“ (...) - Tem sido algo muito intenso descobrir tudo isto, falar com todas estas pessoas. Ganhei um enorme respeito e consciência da dimensão deste legado. A nossa geração não sabe, nem consegue conceber, o que este país foi. Talvez por isso não nos indignemos para além da indignação.”
A atribuição do Prémio Literário Revelação Agustina Bessa-Luís 2024 a “O Processo”, de Dulce de Souza Gonçalves, encontra justificação plena na forma como combina uma narrativa desenvolta, o rigor histórico e a profundidade humana. Estruturado em sete tomos que acompanham uma trajectória simultaneamente íntima e colectiva, o romance parte de um episódio familiar para construir uma cuidada reflexão sobre a repressão política nos derradeiros anos do Estado Novo. Alter ego da escritora, a narradora Carolina assume a tarefa de reconstituir os tempos de luta e resistência do tio Carlos, até à sua prisão e tortura pelos esbirros da PIDE/DGS, convertendo uma investigação documental numa demanda moral e existencial. Escapando aos lugares-comuns da ficção histórica e a uma previsível narrativa panfletária, a autora opta por explorar as zonas de sombra da experiência humana, interrogando as fronteiras entre coragem e fragilidade, memória e esquecimento, verdade e reconstrução. O resultado é um romance emotivo e envolvente, que tem na pesquisa histórica o seu fio condutor e elemento estruturante de uma narrativa capaz de transformar ausências, silêncios e lacunas arquivísticas em matéria literária de enorme qualidade.

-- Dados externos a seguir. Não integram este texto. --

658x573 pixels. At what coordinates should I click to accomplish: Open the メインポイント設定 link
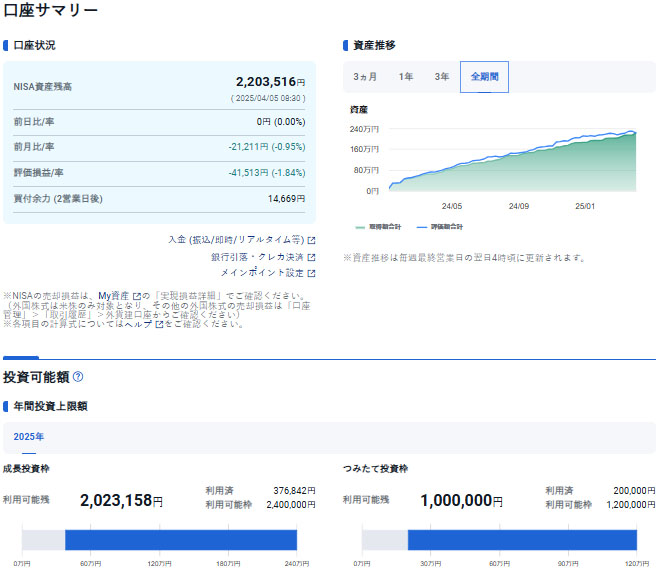[261, 273]
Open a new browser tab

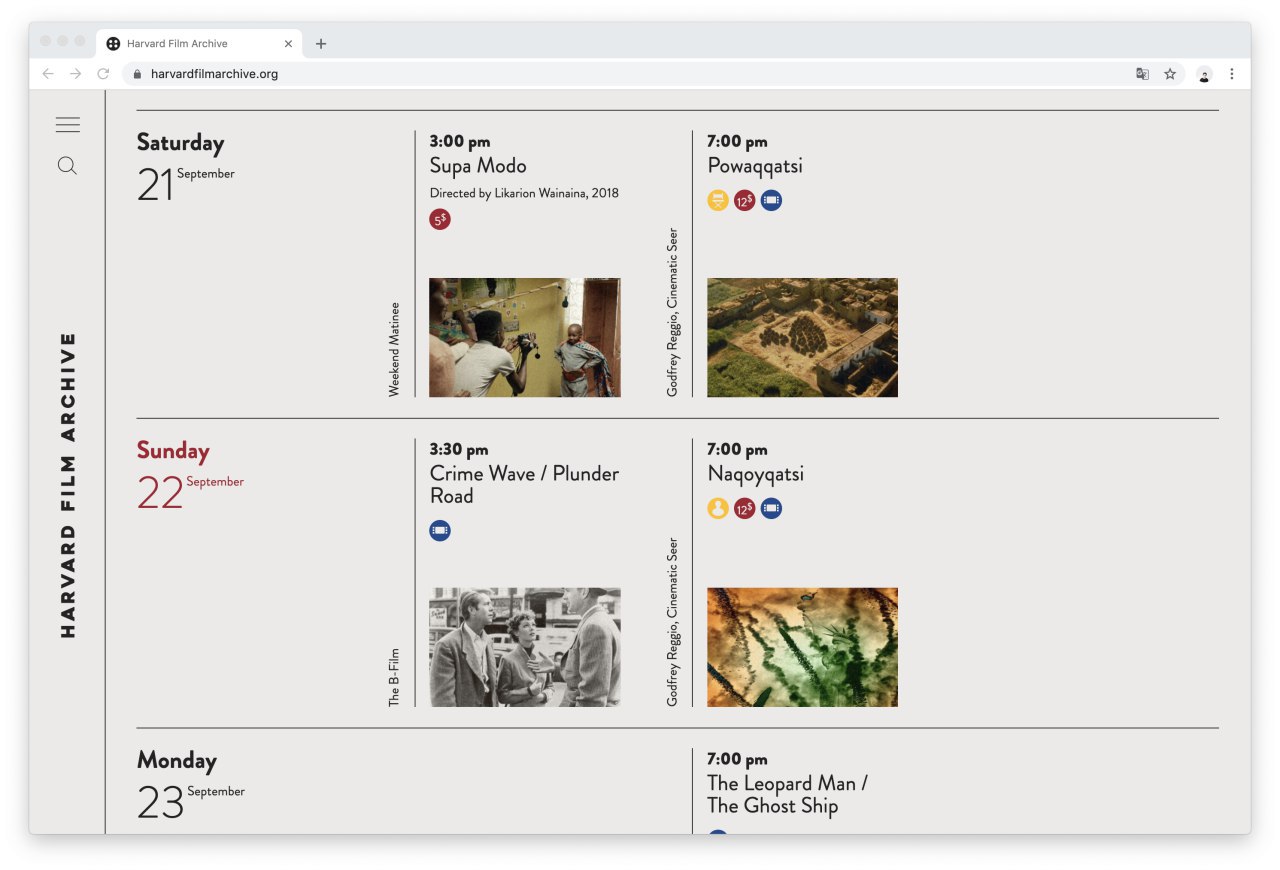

A escrita de Dulce Souza Gonçalves distingue-se igualmente pela maturidade com que aborda um dos temas mais difíceis da história da resistência antifascista: a capitulação sob tortura. Num contexto em que a memória pública tende frequentemente a procurar heróis infalíveis, “O Processo” revela uma admirável capacidade de compreensão da complexidade humana. A questão do “falar” nos interrogatórios da polícia política atravessa toda a narrativa sem que a autora ceda à tentação do julgamento retrospectivo ou da exploração sensacionalista do sofrimento. Pelo contrário, a obra procura compreender os mecanismos da violência psicológica e os limites da resistência individual, reconhecendo que a sobrevivência é, muitas vezes, feita de escolhas impossíveis. Paralelamente, o romance retrata uma geração marcada pela clandestinidade, pelo exílio, pela esperança revolucionária e pelas desilusões subsequentes, compondo um fresco social de grande amplitude. As histórias de amor que, em paralelo, atravessam a narrativa, bem como o retrato das relações familiares e dos conflitos ideológicos da época, acrescentam à obra a espessura necessária, equilibrando-a nessa linha imprecisa que separa a realidade da ficção.
Mas “O Processo” é também um romance sobre a própria construção da memória e sobre o acto de escrever. Carolina não procura apenas descobrir o que aconteceu ao tio; procura compreender quem é e de que forma o passado continua a habitar o presente. A investigação histórica transforma-se gradualmente numa reflexão sobre identidade, herança e pertença, conferindo à narrativa uma dimensão universal. Da matéria de que é feito “O Livro”, até ao momento em que verá a luz do dia, Dulce de Souza Gonçalves faz do processo de escrita matéria partilhável, vertendo o próprio leitor no cerne da criação literária. A prosa revela-se simultaneamente fluida e reflexiva, capaz de alternar entre momentos de grande intensidade emocional e passagens de aguda lucidez intelectual. Sem perder de vista o contexto político dos anos finais da ditadura, a autora constrói um romance profundamente humano, questionando documento e testemunho, memória e realidade, História e ficção, e levando-os a dialogar com as questões centrais da historiografia contemporânea. Desta forma, “O Processo” afirma-se como uma das mais interessantes obras recentes dedicadas ao advento do Estado Novo, provando que a literatura continua a ser um instrumento privilegiado de reflexão e tomada de consciência daquilo que fomos e somos.